(Dataset entries)
____________________
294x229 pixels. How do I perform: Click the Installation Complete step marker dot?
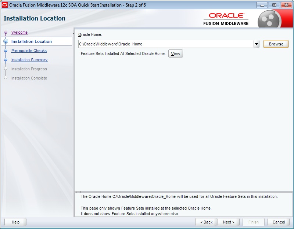click(x=5, y=78)
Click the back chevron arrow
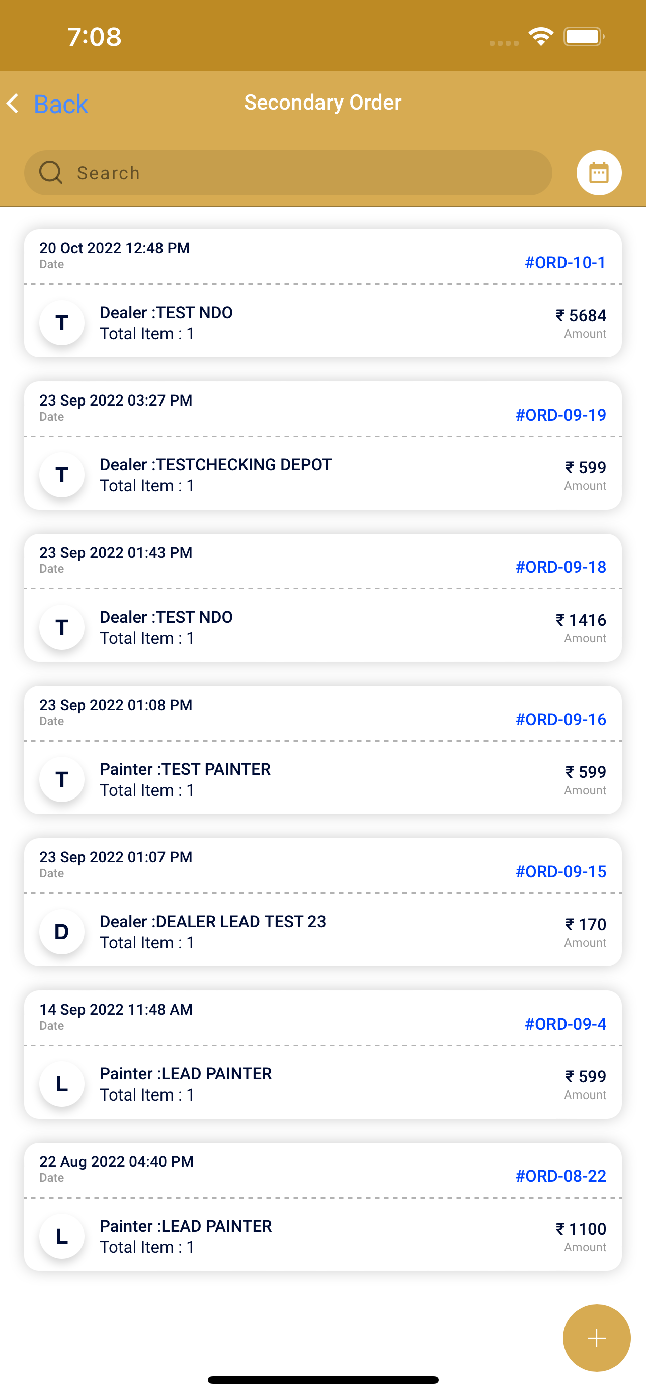 tap(13, 103)
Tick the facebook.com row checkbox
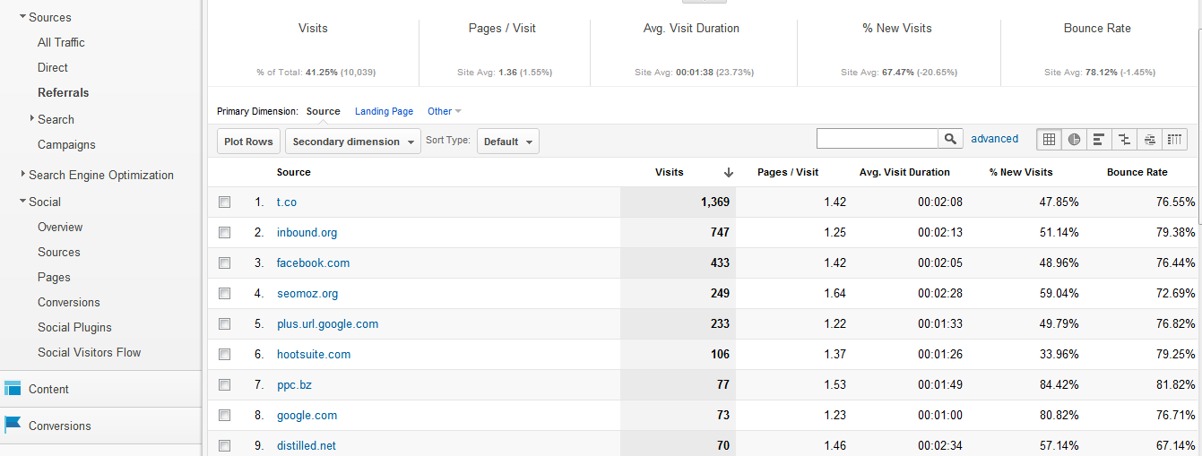 tap(225, 263)
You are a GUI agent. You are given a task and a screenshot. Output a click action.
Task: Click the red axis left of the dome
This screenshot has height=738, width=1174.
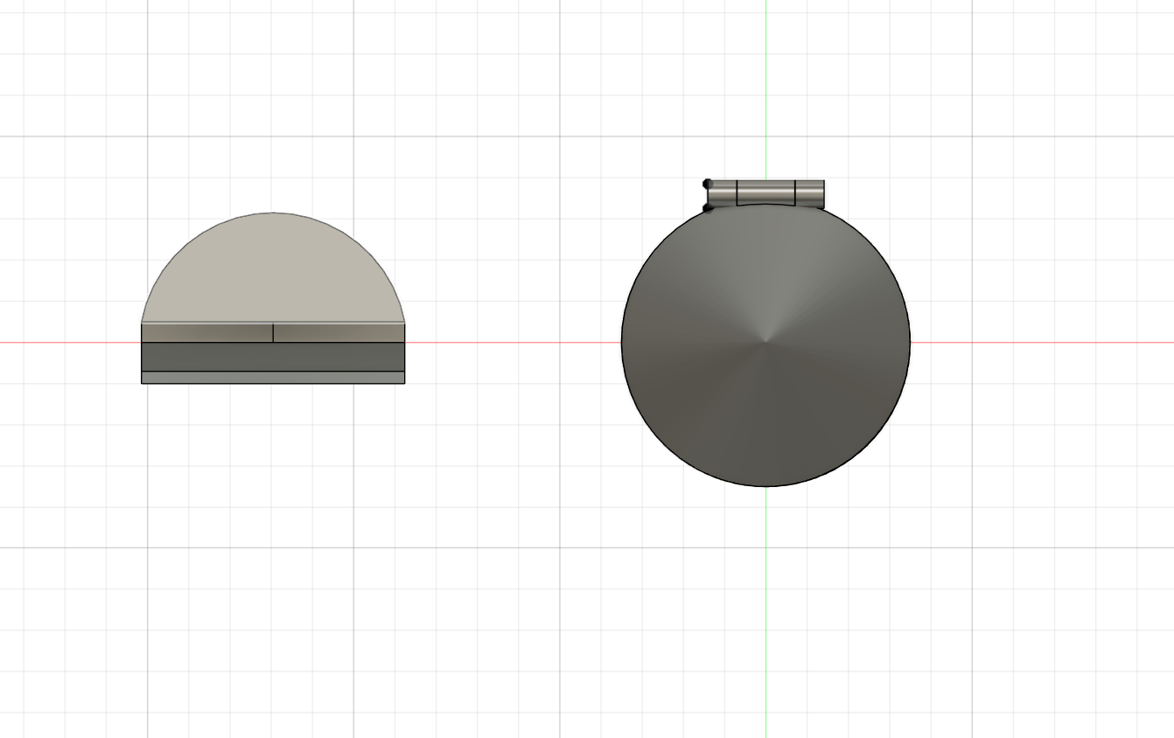click(70, 342)
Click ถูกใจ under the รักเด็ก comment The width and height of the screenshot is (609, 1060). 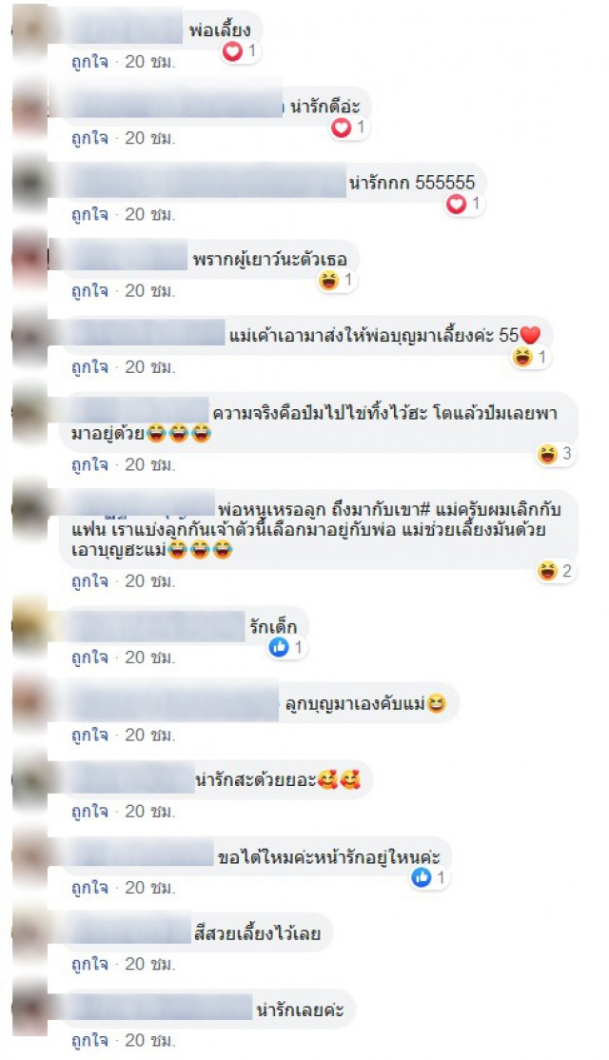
____________________
> _The task_
The answer must repeat every record exactly, with all pictures left out.

> _Expected answer_
294x229 pixels. How do I perform: Click the Installation Complete step marker dot?
click(x=5, y=78)
Click the back chevron arrow
 tap(13, 103)
Tick the facebook.com row checkbox
 tap(225, 263)
You are a GUI agent. You are given a task and a screenshot. Output a click action.
Task: Click the red axis left of the dome
This screenshot has height=738, width=1174.
click(70, 342)
Click ถูกใจ under the รักเด็ก comment The width and height of the screenshot is (609, 1060). 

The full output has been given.